WHAT THE EXERCISE ASKS — Format the lines of the entries below as a Markdown table with the columns Row and Line. Start with the line that contains "Describe the element" and go on through the line that contains "window-title: LocalAPK is", skipping blank lines and leaving out the pictures.

DATA SUPPLIED —
• • • •

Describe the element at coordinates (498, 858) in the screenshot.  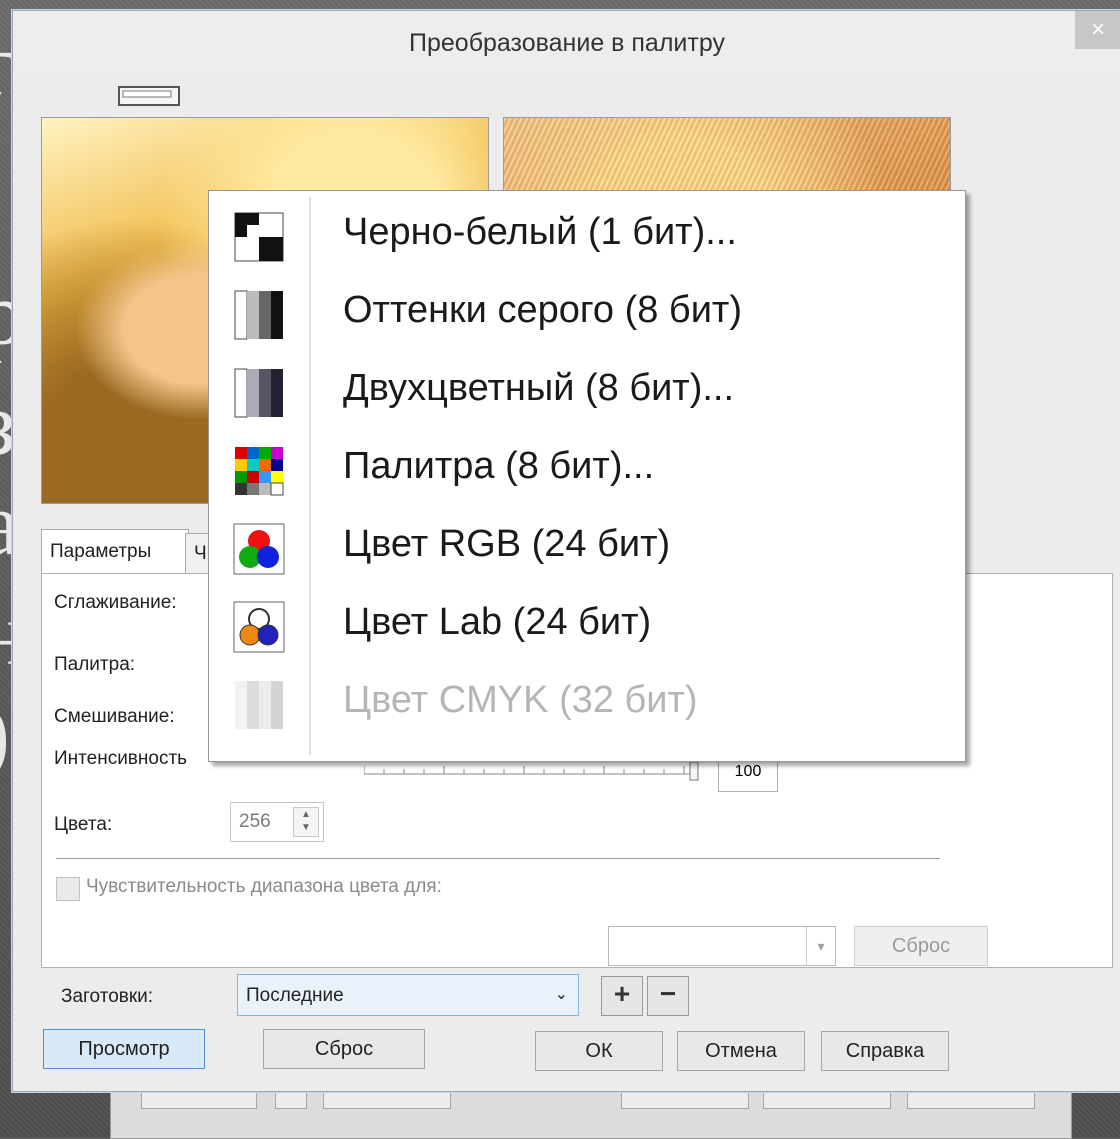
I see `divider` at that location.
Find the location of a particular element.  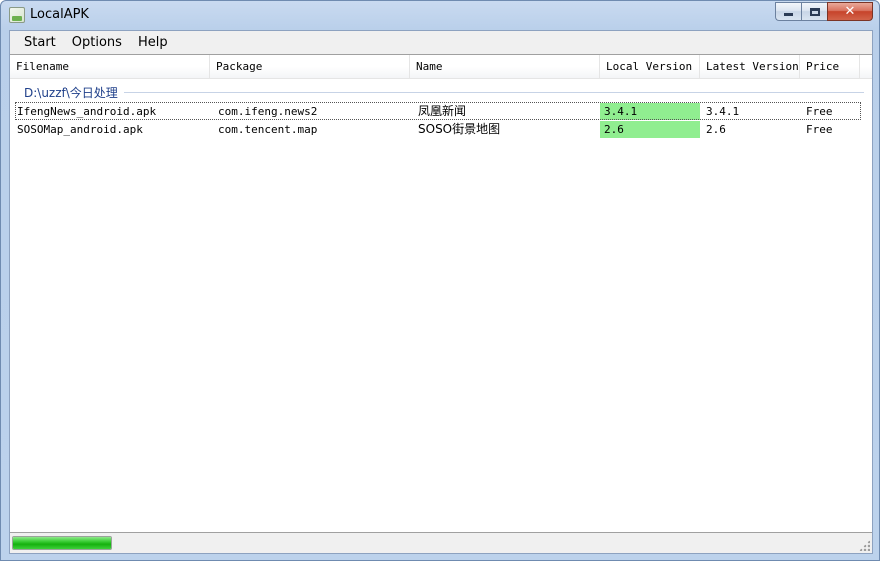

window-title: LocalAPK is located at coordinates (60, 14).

• • • •

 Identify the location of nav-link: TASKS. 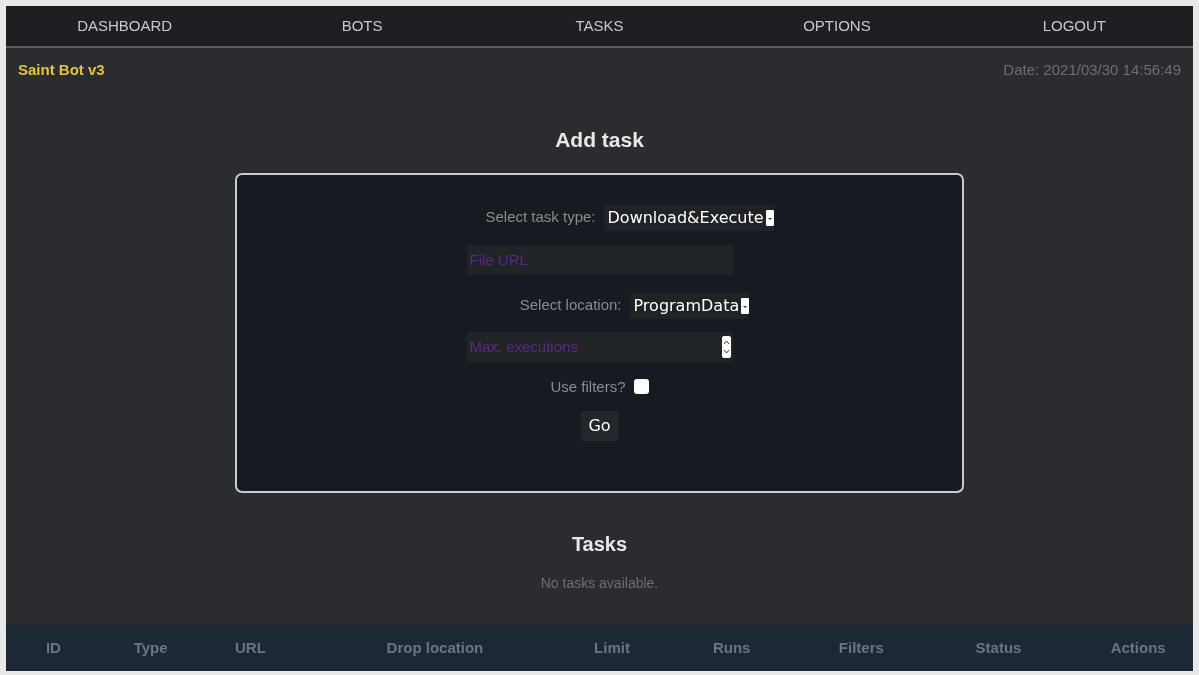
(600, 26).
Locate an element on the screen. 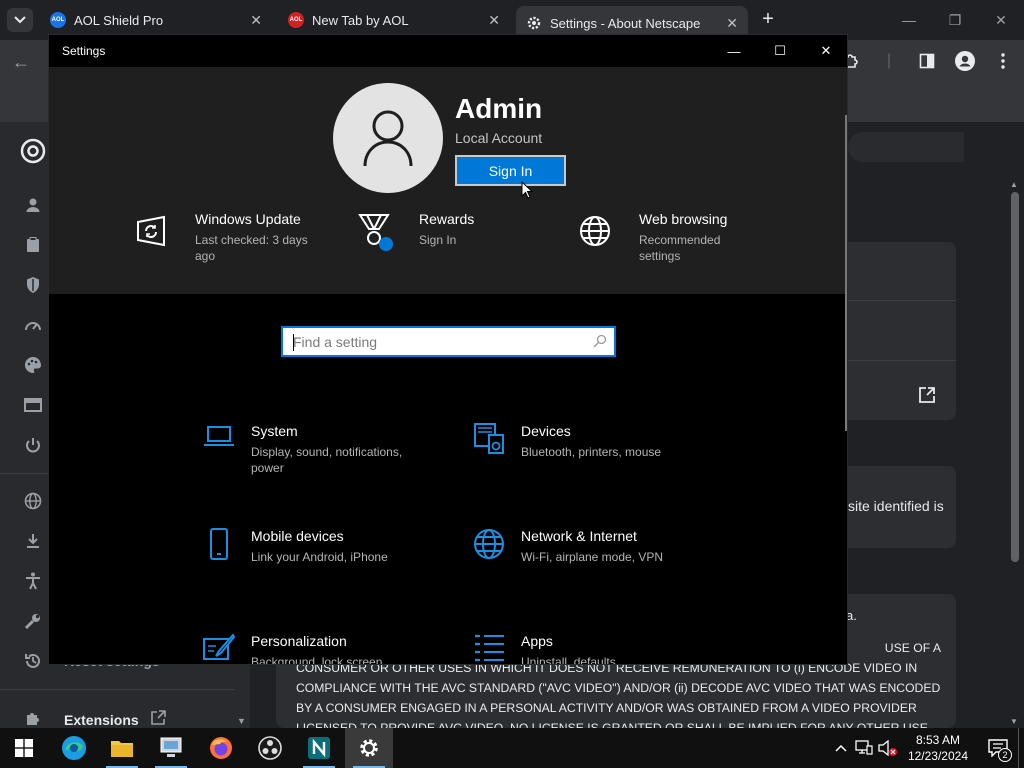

• • • •

ANSWER FOR THE TASK —
| Row | Line |
|---|---|
| 1 | Describe the element at coordinates (498, 858) in the screenshot.   |
| 2 | I see `divider` at that location. |
| 3 | Find the location of a particular element.   |
| 4 | window-title: LocalAPK is located at coordinates (60, 14). |